Without any alteration, retype the records that appear below.

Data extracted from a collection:
====
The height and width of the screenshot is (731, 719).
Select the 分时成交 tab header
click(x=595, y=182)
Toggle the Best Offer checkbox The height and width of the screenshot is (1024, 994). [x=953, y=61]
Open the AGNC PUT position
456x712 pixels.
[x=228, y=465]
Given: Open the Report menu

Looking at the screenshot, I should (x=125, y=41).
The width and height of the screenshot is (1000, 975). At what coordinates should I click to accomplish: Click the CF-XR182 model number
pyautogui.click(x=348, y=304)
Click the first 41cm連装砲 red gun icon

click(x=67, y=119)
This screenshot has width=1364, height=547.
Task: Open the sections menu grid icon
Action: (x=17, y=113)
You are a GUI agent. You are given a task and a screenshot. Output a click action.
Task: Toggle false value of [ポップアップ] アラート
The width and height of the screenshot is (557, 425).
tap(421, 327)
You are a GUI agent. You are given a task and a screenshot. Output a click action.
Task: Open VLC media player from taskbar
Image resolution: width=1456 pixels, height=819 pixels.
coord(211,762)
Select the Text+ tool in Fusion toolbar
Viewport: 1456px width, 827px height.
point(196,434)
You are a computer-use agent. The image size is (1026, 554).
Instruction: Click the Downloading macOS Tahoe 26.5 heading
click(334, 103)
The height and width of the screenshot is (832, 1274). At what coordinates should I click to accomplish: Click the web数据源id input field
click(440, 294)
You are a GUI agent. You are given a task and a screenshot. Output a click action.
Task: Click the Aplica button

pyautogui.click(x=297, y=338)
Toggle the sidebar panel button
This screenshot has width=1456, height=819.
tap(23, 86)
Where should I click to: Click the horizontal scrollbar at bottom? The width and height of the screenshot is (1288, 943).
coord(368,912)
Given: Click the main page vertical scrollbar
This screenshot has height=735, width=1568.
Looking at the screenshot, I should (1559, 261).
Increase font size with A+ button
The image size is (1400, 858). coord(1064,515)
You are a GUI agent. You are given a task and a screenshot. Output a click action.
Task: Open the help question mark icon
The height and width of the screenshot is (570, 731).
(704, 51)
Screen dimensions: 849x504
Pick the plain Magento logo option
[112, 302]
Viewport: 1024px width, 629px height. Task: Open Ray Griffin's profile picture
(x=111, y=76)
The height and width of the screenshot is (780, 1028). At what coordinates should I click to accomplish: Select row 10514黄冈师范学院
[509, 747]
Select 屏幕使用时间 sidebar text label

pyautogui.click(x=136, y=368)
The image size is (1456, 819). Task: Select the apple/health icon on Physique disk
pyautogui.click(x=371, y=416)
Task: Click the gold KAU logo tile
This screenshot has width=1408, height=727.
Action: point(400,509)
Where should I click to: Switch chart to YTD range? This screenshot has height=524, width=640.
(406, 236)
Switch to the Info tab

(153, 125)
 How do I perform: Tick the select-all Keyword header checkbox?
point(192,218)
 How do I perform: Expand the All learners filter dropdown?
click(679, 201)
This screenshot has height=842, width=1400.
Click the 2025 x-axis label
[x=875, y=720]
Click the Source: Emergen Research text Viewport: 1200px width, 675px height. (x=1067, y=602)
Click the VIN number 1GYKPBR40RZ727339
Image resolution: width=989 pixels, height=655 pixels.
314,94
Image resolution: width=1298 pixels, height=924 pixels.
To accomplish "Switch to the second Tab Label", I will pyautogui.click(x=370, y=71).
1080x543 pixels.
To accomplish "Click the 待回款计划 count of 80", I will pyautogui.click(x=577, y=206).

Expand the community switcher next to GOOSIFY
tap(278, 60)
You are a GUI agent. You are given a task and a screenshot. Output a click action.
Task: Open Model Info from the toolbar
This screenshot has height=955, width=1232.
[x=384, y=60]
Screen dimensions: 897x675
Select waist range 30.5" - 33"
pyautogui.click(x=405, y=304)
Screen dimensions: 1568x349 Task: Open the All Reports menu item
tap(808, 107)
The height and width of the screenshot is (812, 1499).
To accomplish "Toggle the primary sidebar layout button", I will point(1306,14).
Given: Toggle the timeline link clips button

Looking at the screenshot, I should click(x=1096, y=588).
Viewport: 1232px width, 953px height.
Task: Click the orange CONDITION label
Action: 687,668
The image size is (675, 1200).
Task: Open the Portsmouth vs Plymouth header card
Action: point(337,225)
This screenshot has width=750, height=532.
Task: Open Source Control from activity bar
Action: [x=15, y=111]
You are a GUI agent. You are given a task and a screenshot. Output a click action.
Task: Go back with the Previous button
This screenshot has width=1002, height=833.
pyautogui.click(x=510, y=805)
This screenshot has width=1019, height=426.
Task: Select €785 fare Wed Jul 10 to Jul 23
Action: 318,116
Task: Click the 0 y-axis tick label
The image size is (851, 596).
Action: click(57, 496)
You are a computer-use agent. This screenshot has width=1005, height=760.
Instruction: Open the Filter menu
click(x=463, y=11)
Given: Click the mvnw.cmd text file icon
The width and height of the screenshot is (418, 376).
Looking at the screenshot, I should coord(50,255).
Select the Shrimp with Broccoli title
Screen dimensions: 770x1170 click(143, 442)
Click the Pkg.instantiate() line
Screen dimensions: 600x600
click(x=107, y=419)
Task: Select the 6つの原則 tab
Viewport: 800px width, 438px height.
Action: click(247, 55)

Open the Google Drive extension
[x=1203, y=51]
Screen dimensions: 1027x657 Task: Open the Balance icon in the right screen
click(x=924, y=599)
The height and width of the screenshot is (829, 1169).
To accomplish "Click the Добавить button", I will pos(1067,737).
====
Result of the exercise:
The height and width of the screenshot is (731, 719).
Select the 分时成交 tab header
click(x=595, y=182)
Toggle the Best Offer checkbox The height and width of the screenshot is (1024, 994). [x=953, y=61]
Open the AGNC PUT position
456x712 pixels.
[x=228, y=465]
Given: Open the Report menu

Looking at the screenshot, I should (x=125, y=41).
The width and height of the screenshot is (1000, 975). At what coordinates should I click to accomplish: Click the CF-XR182 model number
pyautogui.click(x=348, y=304)
Click the first 41cm連装砲 red gun icon

click(x=67, y=119)
This screenshot has width=1364, height=547.
Task: Open the sections menu grid icon
Action: (x=17, y=113)
You are a GUI agent. You are given a task and a screenshot. Output a click action.
Task: Toggle false value of [ポップアップ] アラート
The width and height of the screenshot is (557, 425).
tap(421, 327)
You are a GUI agent. You are given a task and a screenshot. Output a click action.
Task: Open VLC media player from taskbar
Image resolution: width=1456 pixels, height=819 pixels.
coord(211,762)
Select the Text+ tool in Fusion toolbar
Viewport: 1456px width, 827px height.
point(196,434)
You are a computer-use agent. The image size is (1026, 554).
Instruction: Click the Downloading macOS Tahoe 26.5 heading
click(334, 103)
The height and width of the screenshot is (832, 1274). At what coordinates should I click to accomplish: Click the web数据源id input field
click(440, 294)
You are a GUI agent. You are given a task and a screenshot. Output a click action.
Task: Click the Aplica button

pyautogui.click(x=297, y=338)
Toggle the sidebar panel button
This screenshot has width=1456, height=819.
tap(23, 86)
Where should I click to: Click the horizontal scrollbar at bottom? The width and height of the screenshot is (1288, 943).
coord(368,912)
Given: Click the main page vertical scrollbar
This screenshot has height=735, width=1568.
Looking at the screenshot, I should (1559, 261).
Increase font size with A+ button
The image size is (1400, 858). coord(1064,515)
You are a GUI agent. You are given a task and a screenshot. Output a click action.
Task: Open the help question mark icon
The height and width of the screenshot is (570, 731).
(704, 51)
Screen dimensions: 849x504
Pick the plain Magento logo option
[112, 302]
Viewport: 1024px width, 629px height. Task: Open Ray Griffin's profile picture
(x=111, y=76)
The height and width of the screenshot is (780, 1028). At what coordinates should I click to accomplish: Select row 10514黄冈师范学院
[509, 747]
Select 屏幕使用时间 sidebar text label

pyautogui.click(x=136, y=368)
The image size is (1456, 819). Task: Select the apple/health icon on Physique disk
pyautogui.click(x=371, y=416)
Task: Click the gold KAU logo tile
This screenshot has width=1408, height=727.
Action: point(400,509)
Where should I click to: Switch chart to YTD range? This screenshot has height=524, width=640.
(406, 236)
Switch to the Info tab

(153, 125)
 How do I perform: Tick the select-all Keyword header checkbox?
point(192,218)
 How do I perform: Expand the All learners filter dropdown?
click(679, 201)
This screenshot has height=842, width=1400.
Click the 2025 x-axis label
[x=875, y=720]
Click the Source: Emergen Research text Viewport: 1200px width, 675px height. (x=1067, y=602)
Click the VIN number 1GYKPBR40RZ727339
Image resolution: width=989 pixels, height=655 pixels.
314,94
Image resolution: width=1298 pixels, height=924 pixels.
To accomplish "Switch to the second Tab Label", I will pyautogui.click(x=370, y=71).
1080x543 pixels.
To accomplish "Click the 待回款计划 count of 80", I will pyautogui.click(x=577, y=206).

Expand the community switcher next to GOOSIFY
tap(278, 60)
You are a GUI agent. You are given a task and a screenshot. Output a click action.
Task: Open Model Info from the toolbar
This screenshot has height=955, width=1232.
[x=384, y=60]
Screen dimensions: 897x675
Select waist range 30.5" - 33"
pyautogui.click(x=405, y=304)
Screen dimensions: 1568x349 Task: Open the All Reports menu item
tap(808, 107)
The height and width of the screenshot is (812, 1499).
To accomplish "Toggle the primary sidebar layout button", I will point(1306,14).
Given: Toggle the timeline link clips button

Looking at the screenshot, I should click(x=1096, y=588).
Viewport: 1232px width, 953px height.
Task: Click the orange CONDITION label
Action: 687,668
The image size is (675, 1200).
Task: Open the Portsmouth vs Plymouth header card
Action: point(337,225)
This screenshot has width=750, height=532.
Task: Open Source Control from activity bar
Action: [x=15, y=111]
You are a GUI agent. You are given a task and a screenshot. Output a click action.
Task: Go back with the Previous button
This screenshot has width=1002, height=833.
pyautogui.click(x=510, y=805)
This screenshot has width=1019, height=426.
Task: Select €785 fare Wed Jul 10 to Jul 23
Action: 318,116
Task: Click the 0 y-axis tick label
The image size is (851, 596).
Action: click(57, 496)
You are a computer-use agent. This screenshot has width=1005, height=760.
Instruction: Open the Filter menu
click(x=463, y=11)
Given: Click the mvnw.cmd text file icon
The width and height of the screenshot is (418, 376).
Looking at the screenshot, I should coord(50,255).
Select the Shrimp with Broccoli title
Screen dimensions: 770x1170 click(143, 442)
Click the Pkg.instantiate() line
Screen dimensions: 600x600
click(x=107, y=419)
Task: Select the 6つの原則 tab
Viewport: 800px width, 438px height.
Action: click(247, 55)

Open the Google Drive extension
[x=1203, y=51]
Screen dimensions: 1027x657 Task: Open the Balance icon in the right screen
click(x=924, y=599)
The height and width of the screenshot is (829, 1169).
To accomplish "Click the Добавить button", I will pos(1067,737).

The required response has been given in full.